U.S. Trade Representative William E. Brock yesterday signaled a new, tough tone on trade by the Reagan administration, which goes into its second term facing massive imports of manufactured goods from all over the world and a continuation of record trade deficits.
The United States "will be a good deal less patient" and "a good deal more aggressive" in dealing with unfair trading practices such as government subsidies, nontariff barriers, bars to U.S. investment, and pirating and counterfeiting, Brock told a Washington International Trade Association luncheon.
He said that this new American attitude will include demands for changes in the 91-nation General Agreement on Tariffs and Trade (GATT) to speed up its process of settling disputes, set rules for trade in agriculture and expand its authority to cover services, in which the United States is the world leader.
"We are not satisfied with the GATT and international mechanisms in place today. . . . They have got to do more and better in the future," Brock said.
Brock's tough comments, in one of the first speeches he has given since Reagan won reelection three weeks ago, came as the United States took a harder line at GATT's annual conference in Geneva.
Deputy U.S. Trade Representative Michael B. Smith told reporters there Monday that the United States is blocking consideration of the GATT budget to see if its work program for next year includes trade in services such as banking, insurance, engineering and accounting.

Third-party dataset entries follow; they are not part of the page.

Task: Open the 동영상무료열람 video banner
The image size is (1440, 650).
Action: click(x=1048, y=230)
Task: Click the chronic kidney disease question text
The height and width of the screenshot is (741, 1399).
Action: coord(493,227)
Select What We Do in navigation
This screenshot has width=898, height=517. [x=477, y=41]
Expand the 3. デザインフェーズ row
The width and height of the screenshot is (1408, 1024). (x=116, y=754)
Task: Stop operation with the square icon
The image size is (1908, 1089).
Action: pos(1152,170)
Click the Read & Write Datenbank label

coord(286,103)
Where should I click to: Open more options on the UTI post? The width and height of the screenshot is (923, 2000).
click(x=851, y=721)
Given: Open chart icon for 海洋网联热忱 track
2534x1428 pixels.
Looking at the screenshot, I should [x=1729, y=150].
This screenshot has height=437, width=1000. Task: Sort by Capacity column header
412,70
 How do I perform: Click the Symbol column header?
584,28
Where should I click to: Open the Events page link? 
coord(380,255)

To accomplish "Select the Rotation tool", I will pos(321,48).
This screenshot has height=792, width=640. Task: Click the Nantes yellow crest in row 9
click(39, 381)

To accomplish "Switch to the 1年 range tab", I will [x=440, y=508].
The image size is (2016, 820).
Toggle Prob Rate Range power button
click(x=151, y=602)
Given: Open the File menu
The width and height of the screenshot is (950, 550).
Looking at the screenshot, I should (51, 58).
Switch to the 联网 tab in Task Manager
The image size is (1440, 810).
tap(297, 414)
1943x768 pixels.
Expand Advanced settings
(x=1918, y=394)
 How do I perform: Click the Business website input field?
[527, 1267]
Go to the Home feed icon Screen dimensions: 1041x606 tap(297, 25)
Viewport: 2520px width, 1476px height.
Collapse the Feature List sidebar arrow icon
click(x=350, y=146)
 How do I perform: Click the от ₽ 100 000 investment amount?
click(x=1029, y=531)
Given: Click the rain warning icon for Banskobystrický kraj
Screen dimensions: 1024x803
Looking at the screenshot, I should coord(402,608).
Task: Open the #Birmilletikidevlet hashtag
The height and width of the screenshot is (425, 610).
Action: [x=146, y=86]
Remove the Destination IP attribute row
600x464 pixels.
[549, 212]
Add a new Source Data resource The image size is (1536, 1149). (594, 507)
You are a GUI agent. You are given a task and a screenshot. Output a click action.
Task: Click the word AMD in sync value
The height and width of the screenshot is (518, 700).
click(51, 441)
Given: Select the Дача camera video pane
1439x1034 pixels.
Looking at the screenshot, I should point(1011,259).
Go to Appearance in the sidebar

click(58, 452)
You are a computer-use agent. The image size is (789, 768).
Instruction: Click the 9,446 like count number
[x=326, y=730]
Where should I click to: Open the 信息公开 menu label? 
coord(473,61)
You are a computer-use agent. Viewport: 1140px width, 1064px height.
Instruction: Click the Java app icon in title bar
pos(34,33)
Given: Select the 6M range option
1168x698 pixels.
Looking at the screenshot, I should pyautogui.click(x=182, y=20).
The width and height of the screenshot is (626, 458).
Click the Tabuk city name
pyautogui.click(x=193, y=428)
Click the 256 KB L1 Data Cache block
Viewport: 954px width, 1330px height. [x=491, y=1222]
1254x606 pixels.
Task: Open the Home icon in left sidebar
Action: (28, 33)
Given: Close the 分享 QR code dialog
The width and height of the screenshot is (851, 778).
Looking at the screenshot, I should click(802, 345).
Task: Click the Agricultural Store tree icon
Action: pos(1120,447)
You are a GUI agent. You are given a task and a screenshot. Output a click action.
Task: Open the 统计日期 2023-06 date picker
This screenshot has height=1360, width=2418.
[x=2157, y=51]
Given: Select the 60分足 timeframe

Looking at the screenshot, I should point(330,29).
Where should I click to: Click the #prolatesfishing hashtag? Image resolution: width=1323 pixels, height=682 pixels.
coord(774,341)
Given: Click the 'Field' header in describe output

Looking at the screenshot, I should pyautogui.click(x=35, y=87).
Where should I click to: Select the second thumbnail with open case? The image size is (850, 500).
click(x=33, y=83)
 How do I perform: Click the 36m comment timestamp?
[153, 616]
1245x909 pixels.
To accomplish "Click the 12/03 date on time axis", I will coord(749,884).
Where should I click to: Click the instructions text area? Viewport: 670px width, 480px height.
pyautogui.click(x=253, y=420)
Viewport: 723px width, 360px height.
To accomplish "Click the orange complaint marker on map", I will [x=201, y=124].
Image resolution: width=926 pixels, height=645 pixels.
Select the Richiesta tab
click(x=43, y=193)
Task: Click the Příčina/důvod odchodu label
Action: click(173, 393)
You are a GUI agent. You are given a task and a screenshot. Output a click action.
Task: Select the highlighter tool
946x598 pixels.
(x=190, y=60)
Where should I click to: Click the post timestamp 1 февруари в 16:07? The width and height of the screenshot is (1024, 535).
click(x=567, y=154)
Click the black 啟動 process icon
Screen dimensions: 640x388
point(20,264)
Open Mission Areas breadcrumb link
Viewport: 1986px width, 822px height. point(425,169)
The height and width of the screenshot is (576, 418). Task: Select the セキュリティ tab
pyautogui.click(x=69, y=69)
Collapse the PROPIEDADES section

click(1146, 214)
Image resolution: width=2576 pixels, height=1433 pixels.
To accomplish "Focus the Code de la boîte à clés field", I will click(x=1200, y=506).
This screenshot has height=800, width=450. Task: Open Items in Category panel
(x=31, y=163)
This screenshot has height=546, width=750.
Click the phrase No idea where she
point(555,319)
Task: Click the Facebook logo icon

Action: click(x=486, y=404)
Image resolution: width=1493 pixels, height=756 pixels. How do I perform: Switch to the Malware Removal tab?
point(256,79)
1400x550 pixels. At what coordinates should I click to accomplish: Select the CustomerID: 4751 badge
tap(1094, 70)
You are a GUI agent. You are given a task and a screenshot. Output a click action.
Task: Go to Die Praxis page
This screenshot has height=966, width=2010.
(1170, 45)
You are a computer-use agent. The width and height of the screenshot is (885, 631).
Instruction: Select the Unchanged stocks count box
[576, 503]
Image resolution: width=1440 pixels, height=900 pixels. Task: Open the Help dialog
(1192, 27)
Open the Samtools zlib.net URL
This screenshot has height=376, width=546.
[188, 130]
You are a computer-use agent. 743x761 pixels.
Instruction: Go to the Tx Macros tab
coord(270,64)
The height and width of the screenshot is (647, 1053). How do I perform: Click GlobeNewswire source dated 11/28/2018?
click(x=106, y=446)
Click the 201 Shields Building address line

He denied, however, that he had said the United States would withhold its contribution to GATT, amounting to 14.2 percent of the organization's budget, if it refuses to tackle the issue of services.
"It's hardball time, neighbor," Brock remarked yesterday when he saw reports of Smith's press conference.
The U.S. push over the past two years to expand GATT to include trade in services has drawn stiff opposition from Third World nations, many of which restrict outside countries from participating in such service industries as banking and insurance.
Brazilian Ambassador Paulo Nogueira Battista, speaking outside the GATT meeting yesterday, accused the United States of lacking "rationality" by trying to ease restriction on trade in services, an issue that "a great majority of delegations are not prepared to undertake now," the Associated Press reported.
Brazil, which is trying to develop its own service industry, is leading opposition to U.S. attempts to ease restrictions on trade in services.
With service industries making up two-thirds of the United States' gross national product, however, Brock said it is "insane" to build a global trading system only on tangible goods and leave the exchange of services outside.
He promised that the Reagan administration is going "to get increasingly aggressive" in fighting thefts of intellectual property such as patented products and goods covered by trademarks. He said the trade bill, passed in the end of the last congressional session, gives the government added weapons to use against countries that fail to stop piracy and counterfeiting of American goods by their citizens.
"We are going to have to impose a little bit of pain on those who constantly abuse our intellectual property rights," Brock said.
He also told the meeting that the Reagan administration has not seriously considered imposing a surcharge on imports to fight the trade and budget deficits. He characterized it as providing "short-term relief and long-term heartburn."
Brock indicated that the White House has not decided whether to support a trade reorganization measure again next year that failed to win congressional support this year. The measure, favored by Commerce Secretary Malcolm Baldrige, would pull Brock's office into the Commerce Department, which would be renamed the Department of International Trade and Industry.